开启了和朋友的拍照时光,那是纯粹的玩摄影的时光。
高一学业不算太紧张,中午午休偷溜,顶着南方的艳阳,在偌大校园乱逛乱拍。当时,会因为日出太美,第一时间跑出宿舍拍照;会因为哪个男生要表演节目,抱着相机去候场。由于我乐此不疲的拍照,每个舍友都为此累积下很多奇奇怪怪的照片(黑历史)。
一场气排球比赛,贴满海报的墙,春天的木棉和羊蹄甲,无人的天台,相机卡里保存着被青春渲染的每个角落。
照片让我们在高中这座乐园里,留下许多有温度的碎片,大部分是身边同学们的笑脸,还有搞怪的、失焦的、喧嚣的、激动人心的;满是习题的课桌、高三教室的夕阳、晚自习的晚风。
在时光逝去的许多年后,回看这些碎片,依旧能够感受到当初满满是爱的温暖,这是摄影最大的意义。
蹭相机
在高中摄影社团的缘故,我开始蹭到了很多相机和镜头,开始较为系统地学习单反的使用。一种赶鸭子上架的心情。相机都在我手里了,怎么着也得自己琢磨着使用。
也是我第一次正经使用单反。
在和社员的交流实践中,初步了解到定焦、变焦镜头,快门和光圈的配合使用。相机各有不同,参数变得大同小异,逐渐熟能生巧。慢慢摸索,从 Automatic 到 Manual。
高中活动很多,运动会、跨年晚会、各类表演节目都是我们练手的机会,一有表演就有我们的身影。拍摄表演的时候,还享有坐在舞台前的特权,当时很是嘚瑟。

┄┄┄┄┄┄┄┄┄┄

## 任务说明 1
请将文档片段中从"开启了和朋友的拍照时光,那是纯粹的玩摄影的时光。"开始、到"舞台前的特权,当时很是嘚瑟。"结束的部分逐字照录下来。
## 任务说明 2
根据文档片段，作者是因为什么缘故开始蹭到很多相机和镜头的？

## 原始数据
┄┄┄┄┄┄┄┄┄┄

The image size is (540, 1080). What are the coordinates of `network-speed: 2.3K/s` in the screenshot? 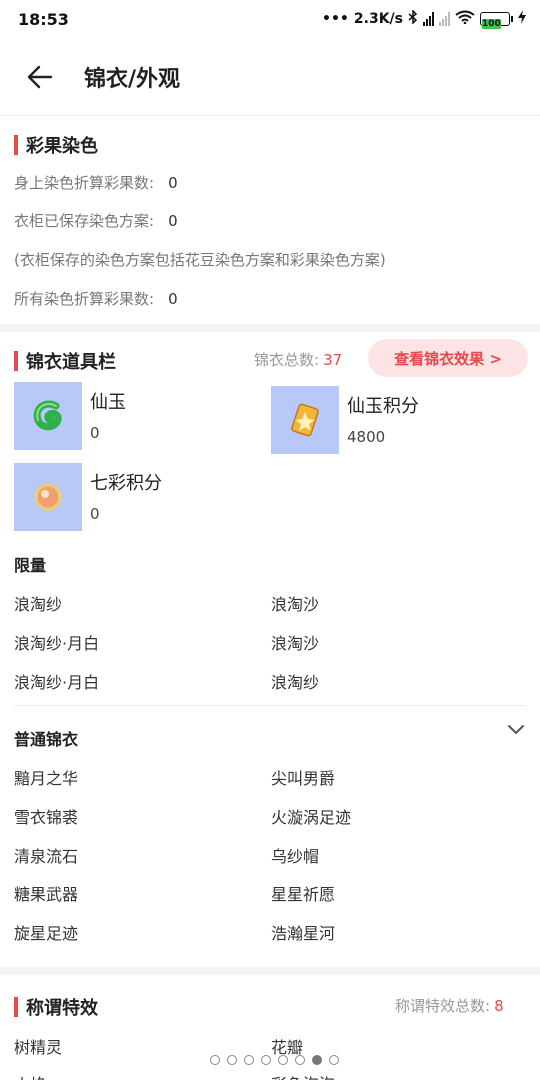 It's located at (378, 19).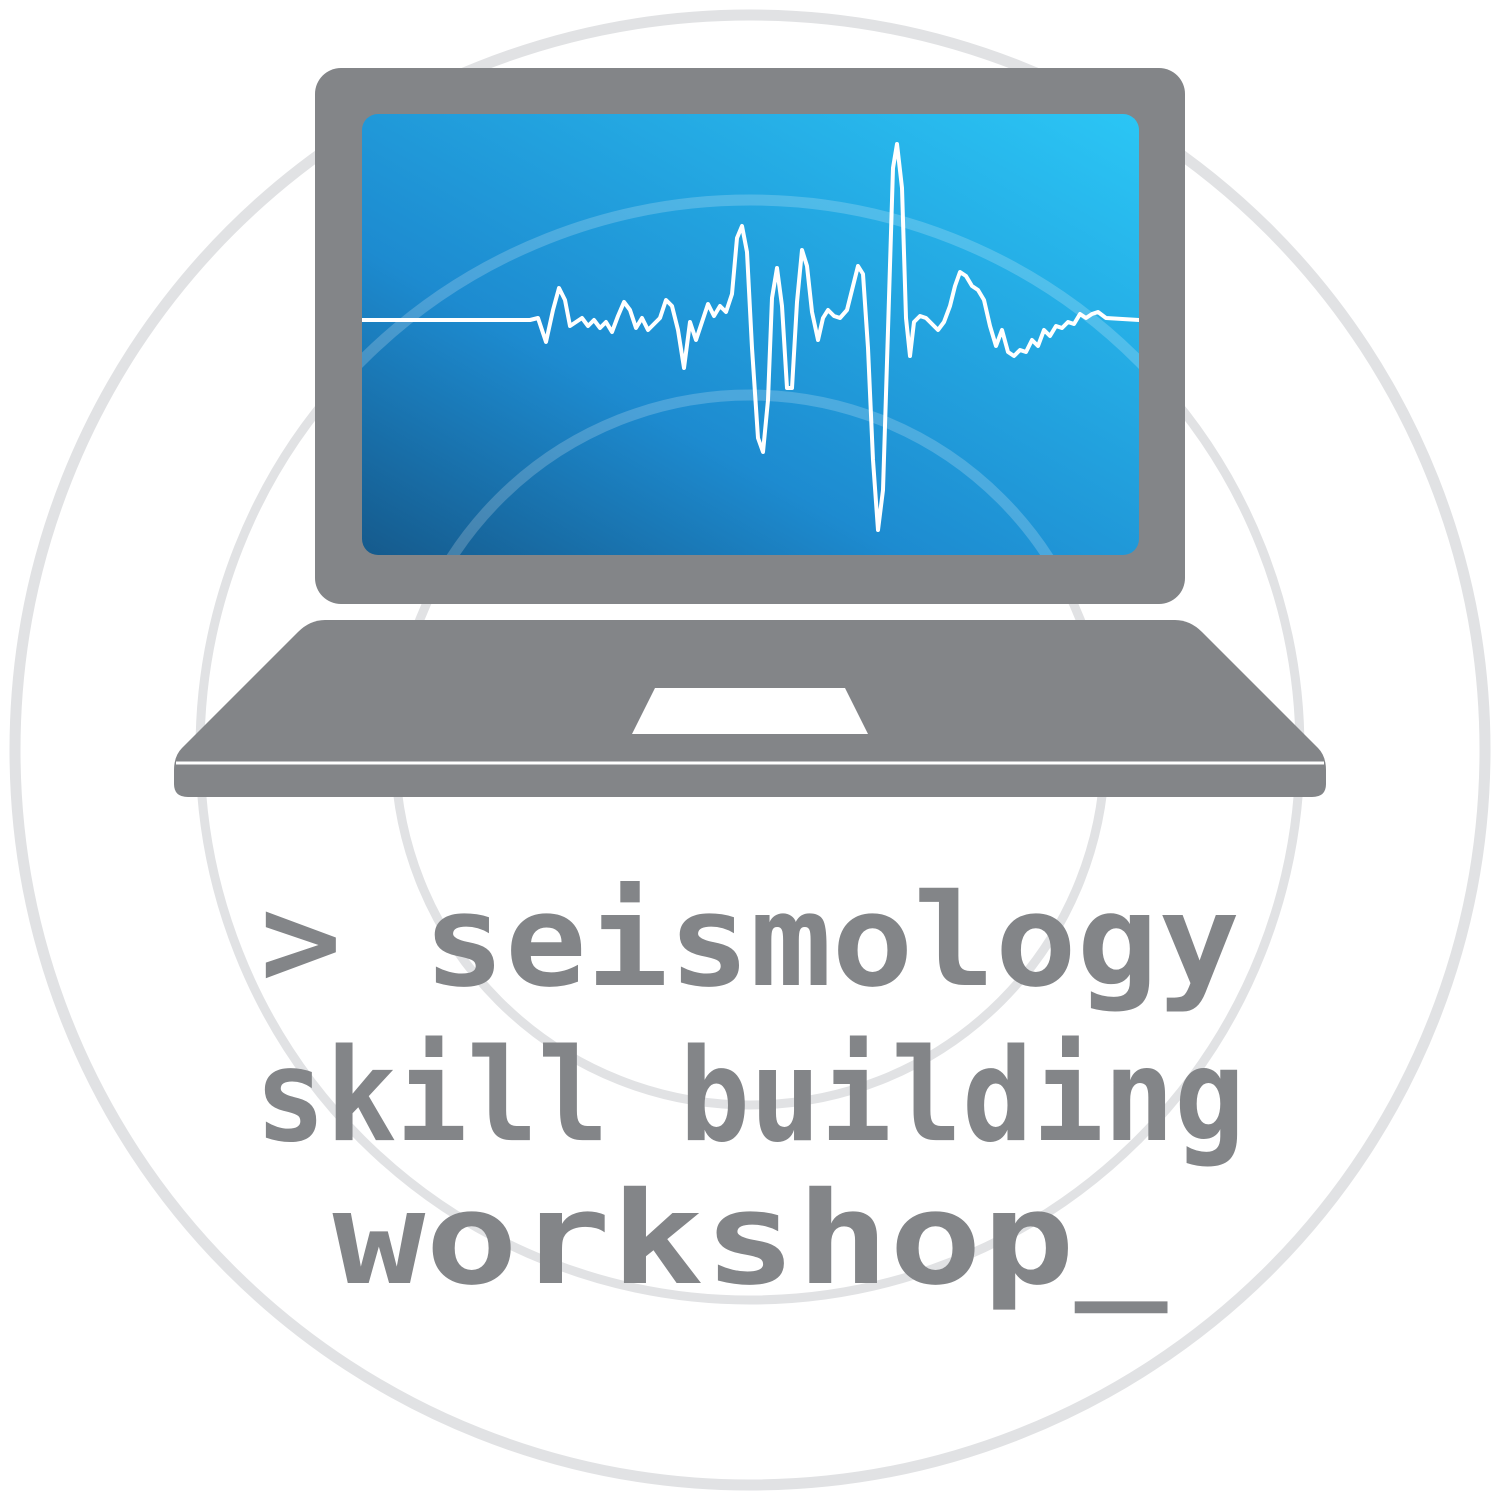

┄┄┄┄┄┄┄┄┄┄

## 练习答案 1
开启了和朋友的拍照时光,那是纯粹的玩摄影的时光。
高一学业不算太紧张,中午午休偷溜,顶着南方的艳阳,在偌大校园乱逛乱拍。当时,会因为日出太美,第一时间跑出宿舍拍照;会因为哪个男生要表演节目,抱着相机去候场。由于我乐此不疲的拍照,每个舍友都为此累积下很多奇奇怪怪的照片(黑历史)。
一场气排球比赛,贴满海报的墙,春天的木棉和羊蹄甲,无人的天台,相机卡里保存着被青春渲染的每个角落。
照片让我们在高中这座乐园里,留下许多有温度的碎片,大部分是身边同学们的笑脸,还有搞怪的、失焦的、喧嚣的、激动人心的;满是习题的课桌、高三教室的夕阳、晚自习的晚风。
在时光逝去的许多年后,回看这些碎片,依旧能够感受到当初满满是爱的温暖,这是摄影最大的意义。
蹭相机
在高中摄影社团的缘故,我开始蹭到了很多相机和镜头,开始较为系统地学习单反的使用。一种赶鸭子上架的心情。相机都在我手里了,怎么着也得自己琢磨着使用。
也是我第一次正经使用单反。
在和社员的交流实践中,初步了解到定焦、变焦镜头,快门和光圈的配合使用。相机各有不同,参数变得大同小异,逐渐熟能生巧。慢慢摸索,从 Automatic 到 Manual。
高中活动很多,运动会、跨年晚会、各类表演节目都是我们练手的机会,一有表演就有我们的身影。拍摄表演的时候,还享有坐在舞台前的特权,当时很是嘚瑟。

## 练习答案 2
因为作者在高中摄影社团。